Please do not take this recipe lightly even though it seems simple. It WILL change your life. I know that most of you don’t have Colombian chorizo and empanadas around to cover with this sauce, but alas, the possibilities are endless and I will list some below.

I am going to give you the recipe and then ideas of how you non-Colombian folk can partake lustfully in this silky and mind-blowing sauce. (Gosh, I really do hope you like it because I will never hear the end of it otherwise.)


2 bunches of Cilantro washed and shaken. Chop off stems.  (the extra water will help the sauce)
1 Large garlic clove or 2 small (add more if you love garlic)
1/2 Cup Extra Virgin Olive Oil
2 T Mayonnaise
2-3 T White vinegar (secret ingredient)
1 t sea salt

Place all ingredients minus 1 T vinegar in a blender. If you have a powerful blender, begin on a slow speed. Stop the blender intermittently and push ingredients down with a wooden spoon to help out. (don’t push ingredients while blender is on. Duh.) You may also use a food processor. If you would like a thicker and creamier sauce to use as a spread then use half the olive oil and double the mayo.
You may also substitute mayo for Greek yogurt, but it may not be as silky. Taste the sauce. If it doesn’t give you that instant, “wow, I am alive” feeling, then add the rest of the vinegar. If you don’t have white vinegar, you may use lime juice instead, although it won’t be quite as “zingy”. It is a word now.

Tilapia Tacos with Cilantro Crack Sauce


Grilled food: Drizzle over shrimp, skirt steak or flank steak.
Tacos: Put a dollop over fish tacos or any tacos.
Sausage: Eat with grilled Bratwurst or any sausage that might go well with cilantro.
Salad: Use as a salad dressing, but use sparingly.
Pasta: Toss with penne and grilled chicken and top with chopped red peppers for a fresh pasta dish.
Crostini: Rub a little of this sauce on a piece of toasted baguette and lay a little piece of grilled carne asada on top with some Piquillo peppers

THE SAUCE should keep for about 3-4 days in the fridge.

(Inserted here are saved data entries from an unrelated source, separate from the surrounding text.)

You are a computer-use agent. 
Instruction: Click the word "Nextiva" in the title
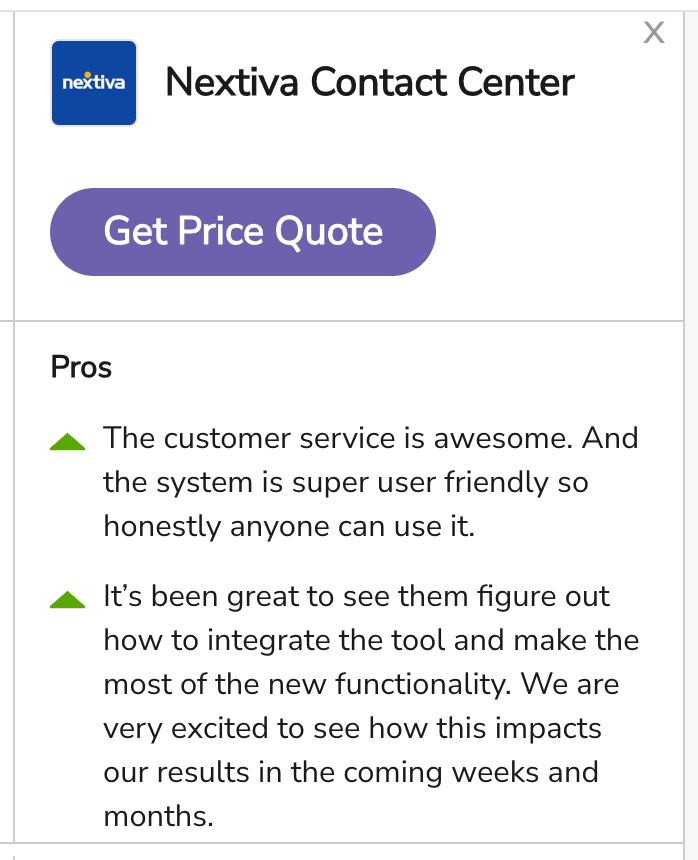point(231,82)
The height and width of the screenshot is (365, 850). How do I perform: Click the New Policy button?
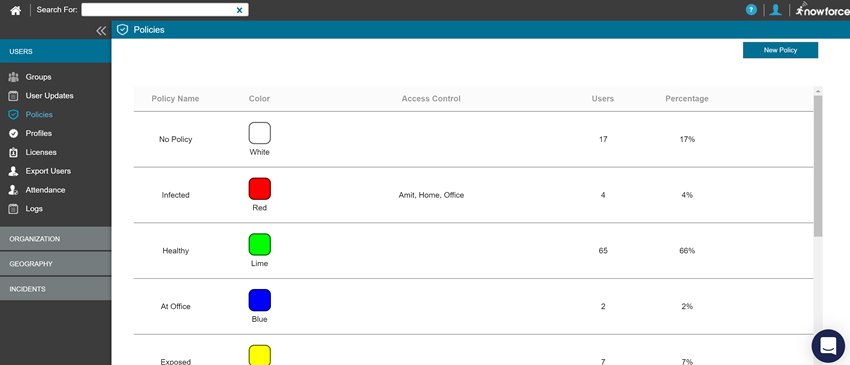(x=780, y=50)
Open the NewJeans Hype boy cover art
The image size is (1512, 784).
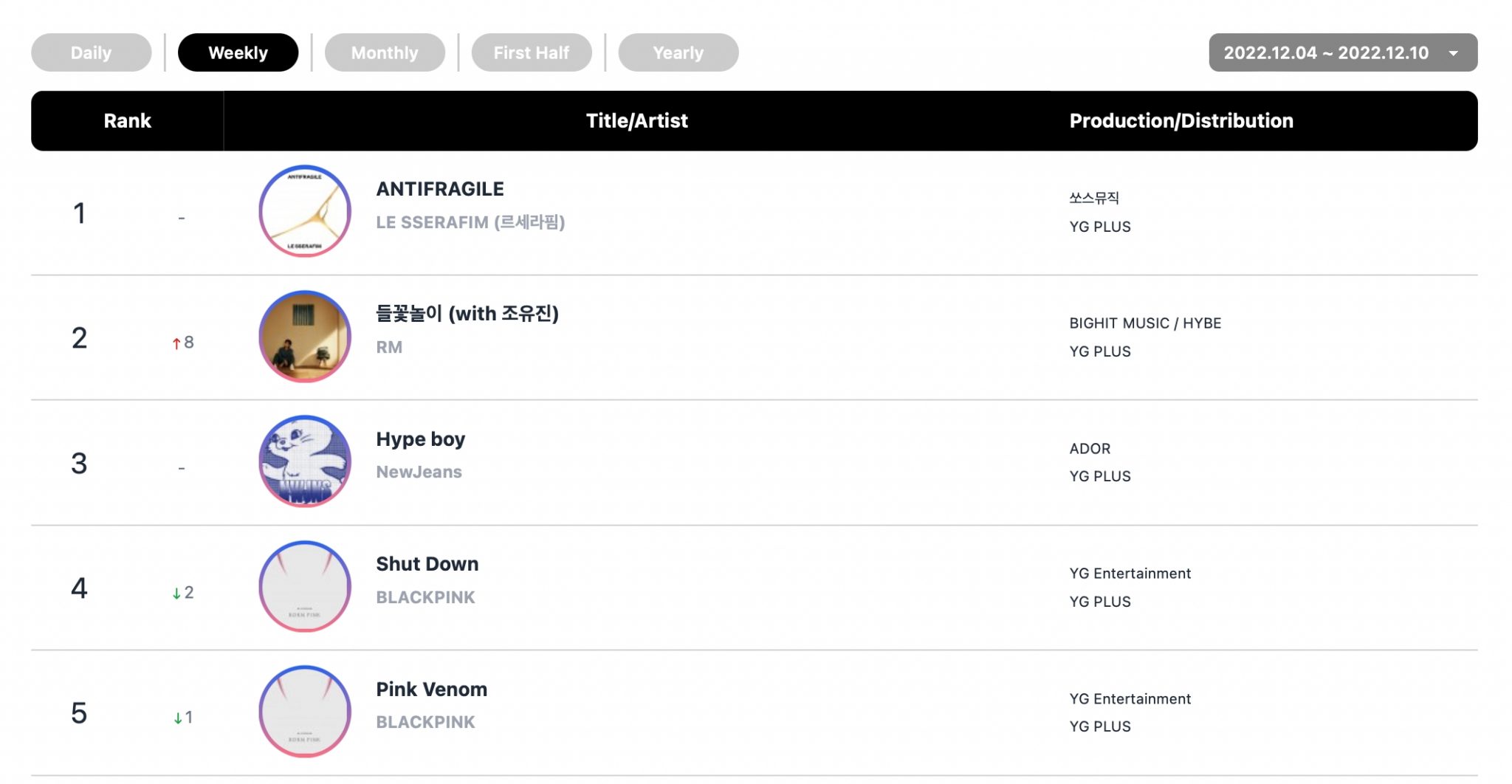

By |2018-10-03T12:51:33-04:00September 14th, 2011|


  1. mary September 14, 2011 at 3:55 PM

    This sounds amazing Claudia! It’s also beautiful, like everything you cook. Let’s do taco night and make this soon! xoxo

  2. Greta Sharpley July 31, 2014 at 1:37 PM

    I’m excited to make the cilantro crack sauce. We hope it is like the sauce we get at a local Columbian restaurant. How much of the cilantro stem do you remove? I’m basically taking off the leaves, but it is quite time consuming. Thank you for your response in advance. ~ Greta

  3. Dona April 25, 2018 at 5:15 PM

    I just made it!!!!its amazing

  4. Hayden October 24, 2020 at 10:24 PM

    This is the greatest thing I have ever tasted. I feel like I’ve been transformed into a better version of myself for having eaten it.